Stored data
****************************************

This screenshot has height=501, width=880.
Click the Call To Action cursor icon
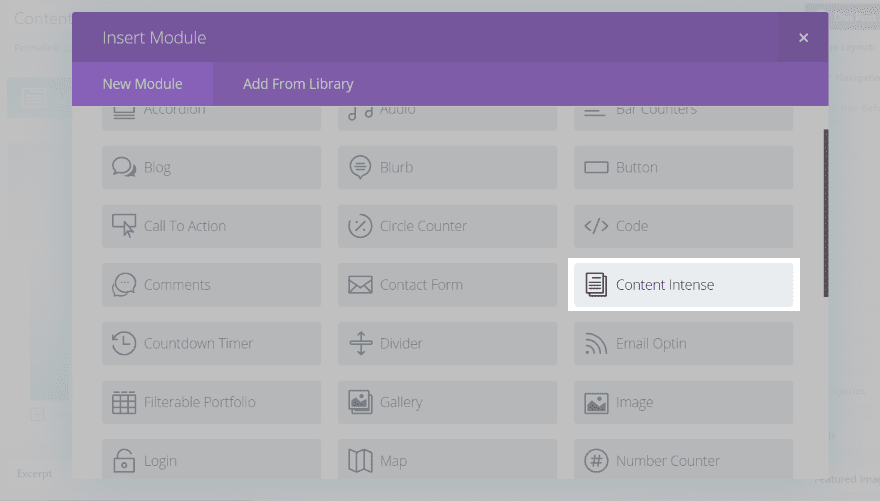click(124, 226)
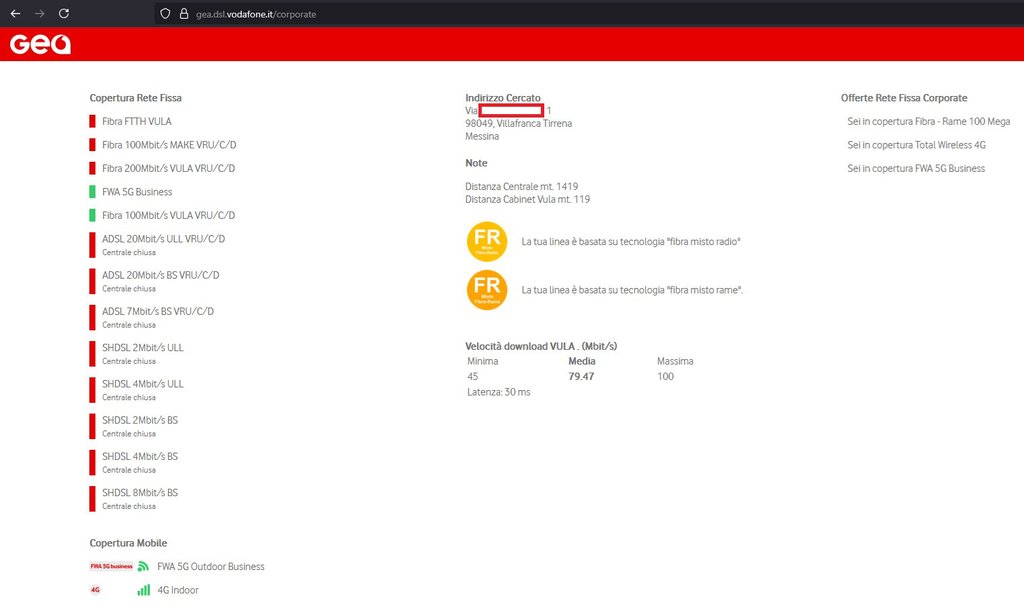
Task: Click the green FWA 5G signal icon
Action: [143, 566]
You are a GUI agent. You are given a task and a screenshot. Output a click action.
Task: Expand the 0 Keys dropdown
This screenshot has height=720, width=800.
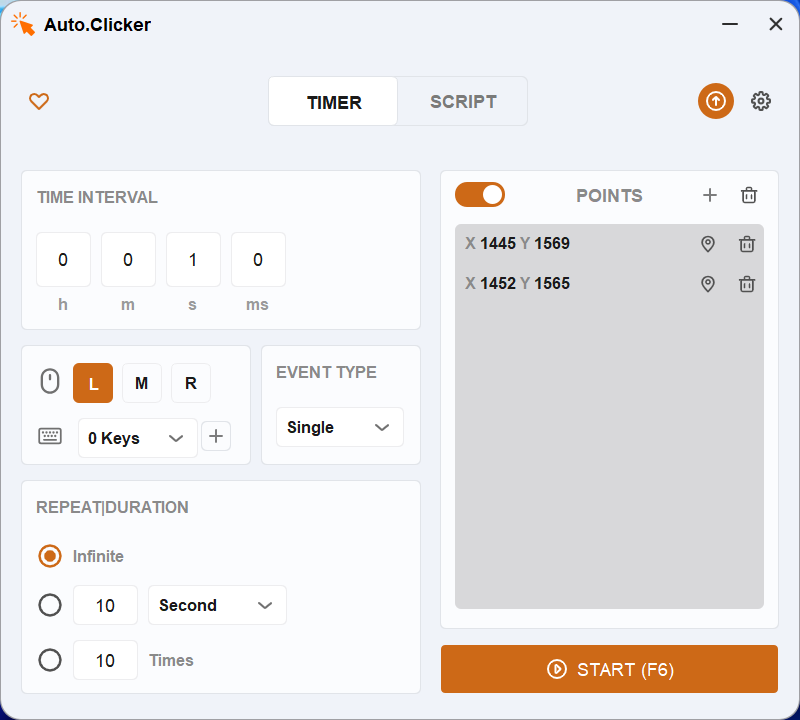137,438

****************************************

Word for word, copy out each record; do not include pictures.

This screenshot has height=501, width=880.
Click the Call To Action cursor icon
click(124, 226)
Task: Click the green FWA 5G signal icon
Action: [143, 566]
You are a GUI agent. You are given a task and a screenshot. Output a click action.
Task: Expand the 0 Keys dropdown
This screenshot has height=720, width=800.
137,438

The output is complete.